Little Miss Drinkalot reminisces about the games she used to play when she was young: Five Stones and Zero Point.

Now, I was a boy through and through, so five stones and zero point weren’t the types of games we played in our all-boys mission school.

The kinds of games I played as a kid were, in my opinion, the classics. None of that pokemon pikachu nonsense. If it wasn’t Catching (or “tag”, as they call it in Americanese), it was Police and Thief. Somehow, it was always more fun to play the thieves. On the less active side, the table-top games included kuti-kuti; eraser wrestling where the object of the game was to get your eraser to flip on top of your opponent’s eraser.

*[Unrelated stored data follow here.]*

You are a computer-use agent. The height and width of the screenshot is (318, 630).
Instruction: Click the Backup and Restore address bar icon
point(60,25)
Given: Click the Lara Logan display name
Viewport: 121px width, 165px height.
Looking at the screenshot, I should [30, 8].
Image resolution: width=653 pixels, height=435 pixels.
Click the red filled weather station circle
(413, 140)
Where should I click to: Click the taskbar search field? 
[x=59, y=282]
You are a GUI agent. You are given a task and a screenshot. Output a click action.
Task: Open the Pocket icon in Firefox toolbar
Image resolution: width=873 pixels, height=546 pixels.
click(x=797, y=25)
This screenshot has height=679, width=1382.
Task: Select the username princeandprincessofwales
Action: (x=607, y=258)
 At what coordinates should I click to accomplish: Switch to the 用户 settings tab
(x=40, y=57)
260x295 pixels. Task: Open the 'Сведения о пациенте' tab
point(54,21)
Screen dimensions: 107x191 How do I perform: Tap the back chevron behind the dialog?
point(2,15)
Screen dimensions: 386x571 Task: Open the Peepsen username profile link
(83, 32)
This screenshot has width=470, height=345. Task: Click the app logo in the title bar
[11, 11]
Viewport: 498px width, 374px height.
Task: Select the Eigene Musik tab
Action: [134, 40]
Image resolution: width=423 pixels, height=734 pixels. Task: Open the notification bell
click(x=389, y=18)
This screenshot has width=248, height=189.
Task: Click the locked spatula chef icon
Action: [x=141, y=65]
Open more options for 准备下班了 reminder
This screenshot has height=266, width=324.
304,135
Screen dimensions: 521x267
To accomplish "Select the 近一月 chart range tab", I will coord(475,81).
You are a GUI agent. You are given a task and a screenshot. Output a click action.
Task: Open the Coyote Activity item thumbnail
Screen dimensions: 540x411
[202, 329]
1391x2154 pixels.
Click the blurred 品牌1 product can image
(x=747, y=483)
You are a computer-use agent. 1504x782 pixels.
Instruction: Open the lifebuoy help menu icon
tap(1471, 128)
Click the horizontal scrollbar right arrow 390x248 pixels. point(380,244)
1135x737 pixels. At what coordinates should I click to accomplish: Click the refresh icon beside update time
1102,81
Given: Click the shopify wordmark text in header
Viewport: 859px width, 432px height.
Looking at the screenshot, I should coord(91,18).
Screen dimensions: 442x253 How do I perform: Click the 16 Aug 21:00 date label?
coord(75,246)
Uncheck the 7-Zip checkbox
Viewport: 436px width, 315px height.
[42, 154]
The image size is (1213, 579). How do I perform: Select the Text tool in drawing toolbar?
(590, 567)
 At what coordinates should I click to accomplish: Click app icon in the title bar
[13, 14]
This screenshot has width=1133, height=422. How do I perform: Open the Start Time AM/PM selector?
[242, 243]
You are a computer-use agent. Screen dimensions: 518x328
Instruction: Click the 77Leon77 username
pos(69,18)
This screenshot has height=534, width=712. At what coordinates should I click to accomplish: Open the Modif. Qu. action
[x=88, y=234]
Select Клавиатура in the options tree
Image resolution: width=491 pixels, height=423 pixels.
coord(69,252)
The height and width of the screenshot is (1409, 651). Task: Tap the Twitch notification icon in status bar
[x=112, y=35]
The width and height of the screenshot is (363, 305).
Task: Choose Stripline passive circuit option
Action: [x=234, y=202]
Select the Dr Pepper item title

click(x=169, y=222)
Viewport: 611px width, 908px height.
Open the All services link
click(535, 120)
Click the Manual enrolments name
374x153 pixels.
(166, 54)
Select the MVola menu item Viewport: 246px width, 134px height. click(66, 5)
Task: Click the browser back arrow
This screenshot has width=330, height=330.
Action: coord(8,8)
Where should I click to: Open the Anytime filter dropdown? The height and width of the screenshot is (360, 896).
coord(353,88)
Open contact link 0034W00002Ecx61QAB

The loser usually lost his eraser. I know I definitely lost many!

For the more strategically inclined, marbles was the fad at one point of my childhood. Players wagered their marbles inside a circle drawn on the sand and took turns trying to knock the marbles out of the circle. If you knocked it out, it was yours. It was a game of skill and strategy.

I think the most high-tech among all the childhood toys and games we played were the handheld computer games. This was way before the gameboy and the brickgame clones. Two particular games stand out from memory: Western Bar and the Submarine game which were the chunkiest and noisiest handheld consoles of the time. In Western bar, a bartender rolled out dishes and tankards of beer (presumably) and your cowboy character had to shoot them before they hit the floor. If you missed, the cowboy would cry and lose his “life”. Although now that I think about it, in both cases the plates broke anyway, so what was he crying about? I never had one myself, and always relied on my friends to lend me their handheld just to savour the few minutes of playing the game. It was the “it” toy to have, and the sure way to win instant popularity in school was to get one. I wonder if they’re still in production now?

3 Responses

  1. wandie Said,

    Well if you can ignore the obvious modernization and tech advancement, you might be happy to note that the Nintendo DS (not the Lite version) looks and feels ‘almost’ like a Western Bar or that Submarine one.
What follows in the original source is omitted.